#### [MATERIAL FOR THIS TASK]
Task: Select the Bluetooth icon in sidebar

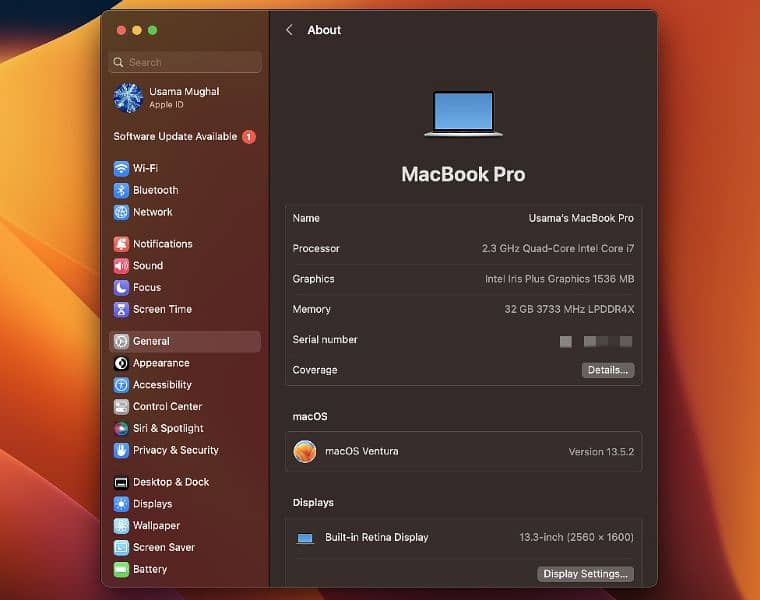Action: pyautogui.click(x=121, y=190)
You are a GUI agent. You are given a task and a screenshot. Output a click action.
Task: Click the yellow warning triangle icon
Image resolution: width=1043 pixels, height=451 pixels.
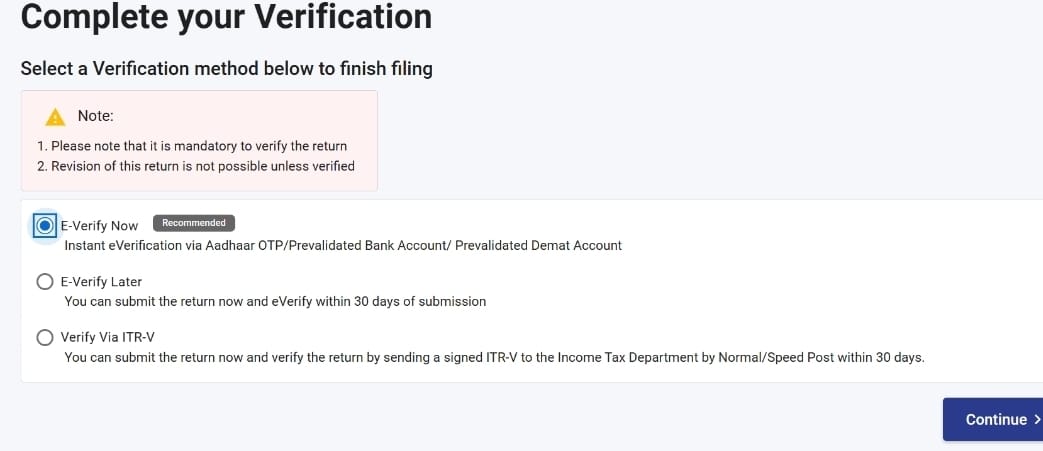tap(55, 118)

#### [WHAT THE EXERCISE ASKS]
Return exactly the lines from the line with "Image resolution: width=1043" through the last line of the data above, both included; pictures do not go in the answer.

#### [ANSWER TO THE PROBLEM]
Image resolution: width=1043 pixels, height=451 pixels.
tap(55, 118)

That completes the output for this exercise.